PROBLEM STATEMENT:
Rewrite the rows below, replacing "GUI agent" with "interface agent" and keeping everything else the same.

DATA PROVIDED:

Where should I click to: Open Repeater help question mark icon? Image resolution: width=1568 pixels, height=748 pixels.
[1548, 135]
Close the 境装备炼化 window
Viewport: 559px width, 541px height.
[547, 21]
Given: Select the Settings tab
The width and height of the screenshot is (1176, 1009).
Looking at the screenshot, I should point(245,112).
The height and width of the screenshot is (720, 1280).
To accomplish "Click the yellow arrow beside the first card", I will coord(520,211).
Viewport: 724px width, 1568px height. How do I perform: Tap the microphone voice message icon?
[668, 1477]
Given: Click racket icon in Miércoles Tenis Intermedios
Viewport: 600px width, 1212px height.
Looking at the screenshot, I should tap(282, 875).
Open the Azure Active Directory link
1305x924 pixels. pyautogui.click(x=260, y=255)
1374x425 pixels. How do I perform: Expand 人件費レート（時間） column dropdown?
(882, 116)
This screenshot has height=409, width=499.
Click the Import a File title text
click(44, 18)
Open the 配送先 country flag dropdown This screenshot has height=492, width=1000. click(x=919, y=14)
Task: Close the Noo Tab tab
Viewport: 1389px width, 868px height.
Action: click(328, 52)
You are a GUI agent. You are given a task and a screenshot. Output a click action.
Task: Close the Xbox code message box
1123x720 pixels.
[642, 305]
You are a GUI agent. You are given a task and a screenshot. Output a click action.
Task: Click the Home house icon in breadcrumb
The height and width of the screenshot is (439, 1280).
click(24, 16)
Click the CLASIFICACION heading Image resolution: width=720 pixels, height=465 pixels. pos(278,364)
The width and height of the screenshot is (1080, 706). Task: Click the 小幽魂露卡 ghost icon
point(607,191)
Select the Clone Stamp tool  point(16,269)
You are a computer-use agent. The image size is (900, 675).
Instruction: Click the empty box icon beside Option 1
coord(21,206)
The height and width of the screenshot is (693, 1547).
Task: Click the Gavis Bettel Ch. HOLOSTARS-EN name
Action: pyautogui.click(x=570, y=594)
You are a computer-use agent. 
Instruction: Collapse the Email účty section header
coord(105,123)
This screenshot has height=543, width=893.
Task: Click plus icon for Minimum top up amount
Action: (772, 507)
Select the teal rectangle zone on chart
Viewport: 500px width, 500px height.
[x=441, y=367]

EXERCISE RESPONSE:
Where should I click to: Open Repeater help question mark icon? Image resolution: width=1568 pixels, height=748 pixels.
[1548, 135]
Close the 境装备炼化 window
Viewport: 559px width, 541px height.
[547, 21]
Given: Select the Settings tab
The width and height of the screenshot is (1176, 1009).
Looking at the screenshot, I should point(245,112).
The height and width of the screenshot is (720, 1280).
To accomplish "Click the yellow arrow beside the first card", I will coord(520,211).
Viewport: 724px width, 1568px height. How do I perform: Tap the microphone voice message icon?
[668, 1477]
Given: Click racket icon in Miércoles Tenis Intermedios
Viewport: 600px width, 1212px height.
Looking at the screenshot, I should tap(282, 875).
Open the Azure Active Directory link
1305x924 pixels. pyautogui.click(x=260, y=255)
1374x425 pixels. How do I perform: Expand 人件費レート（時間） column dropdown?
(882, 116)
This screenshot has height=409, width=499.
Click the Import a File title text
click(44, 18)
Open the 配送先 country flag dropdown This screenshot has height=492, width=1000. click(x=919, y=14)
Task: Close the Noo Tab tab
Viewport: 1389px width, 868px height.
Action: click(328, 52)
You are a interface agent. You are given a task and a screenshot. Output a click action.
Task: Close the Xbox code message box
1123x720 pixels.
[642, 305]
You are a interface agent. You are given a task and a screenshot. Output a click action.
Task: Click the Home house icon in breadcrumb
The height and width of the screenshot is (439, 1280).
click(24, 16)
Click the CLASIFICACION heading Image resolution: width=720 pixels, height=465 pixels. pos(278,364)
The width and height of the screenshot is (1080, 706). Task: Click the 小幽魂露卡 ghost icon
point(607,191)
Select the Clone Stamp tool  point(16,269)
You are a computer-use agent. The image size is (900, 675).
Instruction: Click the empty box icon beside Option 1
coord(21,206)
The height and width of the screenshot is (693, 1547).
Task: Click the Gavis Bettel Ch. HOLOSTARS-EN name
Action: pyautogui.click(x=570, y=594)
You are a computer-use agent. 
Instruction: Collapse the Email účty section header
coord(105,123)
This screenshot has height=543, width=893.
Task: Click plus icon for Minimum top up amount
Action: (772, 507)
Select the teal rectangle zone on chart
Viewport: 500px width, 500px height.
[x=441, y=367]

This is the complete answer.